Aseem Mishra’s cinematography is particularly rewarding on a show designed for the small screen that also intersperses archival footage often exactly mirrored by the actors in the recreation of place and style. And with most episodes containing some form of enemy engagement, the variety of these sequences is especially impressive. The Singapore attack in Episode 1, a train explosion and first advance in Episode 4 and the final confrontation in a shell-battered town are outstandingly staged, while the effects of boredom, wounds and horrific disease are not overlooked, creating a surprisingly complete understanding of an army at war in what amounts to little more than two and a half hours of television.

But central to viewer engagement is the classic romance that develops between Sunny Kaushal’s Sodhi and Sharvari Wagh’s Maya, playfully introduced in the early days of the NIA’s formation but quickly becoming a will-they-won’t-they love affair that is full of heart. Sodhi’s relationship with his comrades, especially joker Arshad (Rohit Chaudhary) feels equally multidimensional, and it is both historically and artistically satisfying to see the experience of female soldiers so well represented, showing not only the terrible consequences of living under occupation for women especially but ensuring that the female characters have agency in their role to shape and determine their future.

The Forgotten Army is not perfect, however, and the Burmese sections add little to the overall narrative other than creating a spurious reason for veteran Sodhi (a nonetheless excellent M.K. Raina) to return to the battlegrounds of his youth. The audience learns very little about the Burmese campaign in the 1990s, other than a sense of how frequently wars are fought over the same patches of land, while the rather cheesy family sections in the first two episodes feel far too soapy in comparison to the much stronger construction of the wartime era – although even they suffer slightly in wide-shot from the use of poor computer-replication to create a scaling panorama.

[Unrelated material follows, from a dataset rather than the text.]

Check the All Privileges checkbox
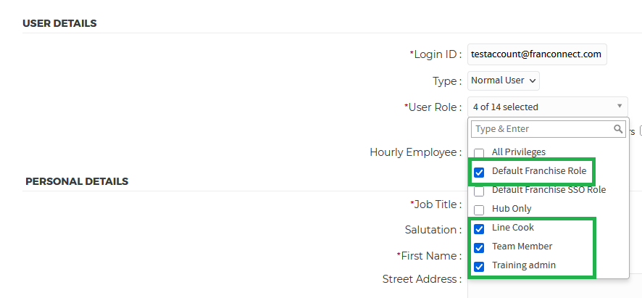click(x=479, y=153)

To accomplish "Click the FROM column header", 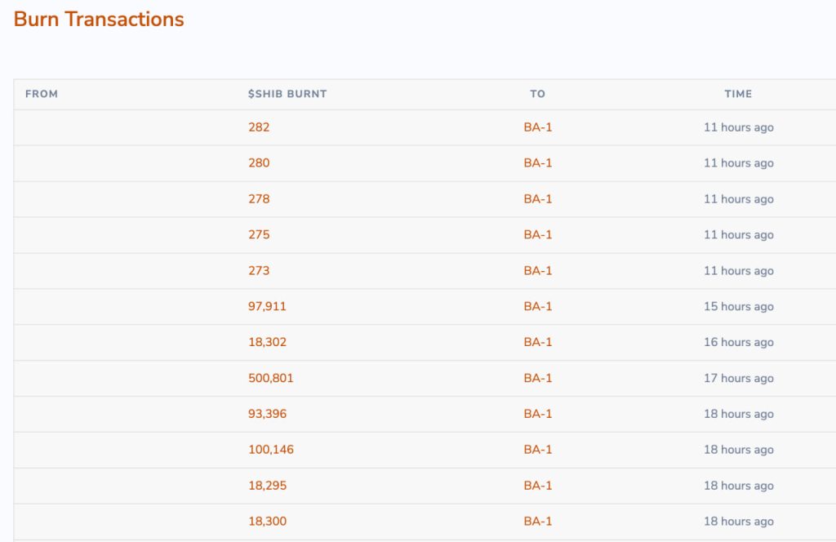I will tap(42, 94).
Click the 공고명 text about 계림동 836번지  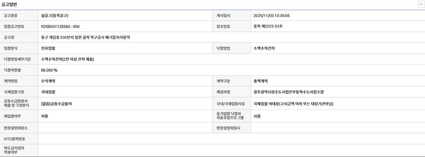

We are told that over 25,000 men died fighting in the NIA with many more imprisoned for their part in fighting against the British army. But if American movies have taught you that the Second World War was a Europe-based fight of good versus evil, then Khan’s show has much to say about the complicated experience of Colonial rule and the opportunity to fight for national freedom. A fine achievement, romantic it may be but never simplistic, the decision to join forces with the enemy was not an easy one for the men of The Forgotten Army, and this enjoyable series takes you every step of the way.